What is one quick fix for a massive problem like this that requires years to train more doctors? Well with the opening of her clinic, Vaida Health and Wellness, Radbourne has found one solution to bridge the gap. “We allow advanced practice nurses to see patients for common ailments such as things like flues cough, colds, bladder infections, things that don’t need to be seen by a nurse practitioner such as myself or a doctor or we allow nurse practitioners to have their own clinics.”

The restriction on this is currently legislation–these practitioners have the skills and abilities to do the work but not the legal ability to set up shop and bill in the same manner. A legislation change could free up a lot more bodies to help relieve the pressure on the health care system. Radbourne expands, “being able to bill the ministry the same way physicians do–I currently can’t do that.

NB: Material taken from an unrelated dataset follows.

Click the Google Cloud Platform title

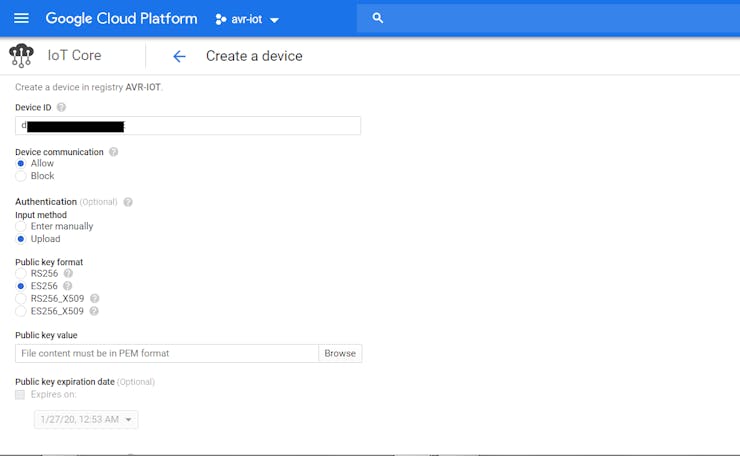123,18
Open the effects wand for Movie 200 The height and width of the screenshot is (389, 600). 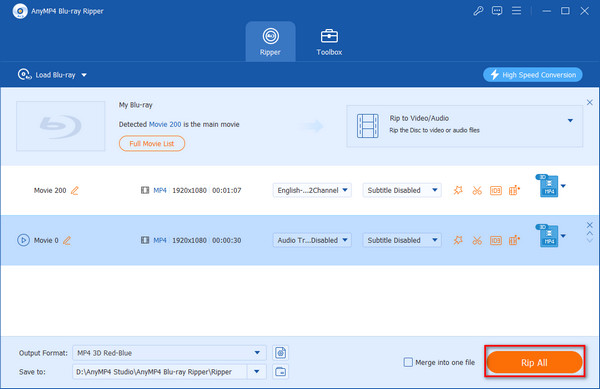(458, 190)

So I work in a private practice centre instead and therefore bill my patients or their third party insurances.” The private practice allows her to build team-based practice models, where patients have access to multiple disciplines, so that the medical providers work within all of their own scopes, but there’s increased access and a holistic care solution.

How do we fix a deeply fissured system while we continue to offer world leading services in a widespread, thinly populated province? It is no small thing to call for a paradigm shift in an industry that employs more than 40,000 people. After all, we are the home of medicare.

But the problems our health care industry is facing are going to be dealt with soon, drastically, one way or another. We can initiate change and once again be the birthplace of modern health care, or we can wait to sift through the rubble of the old system when it collapses. Technology, legislation, and information are all going to be needed to tackle this problem before the major implosion takes place.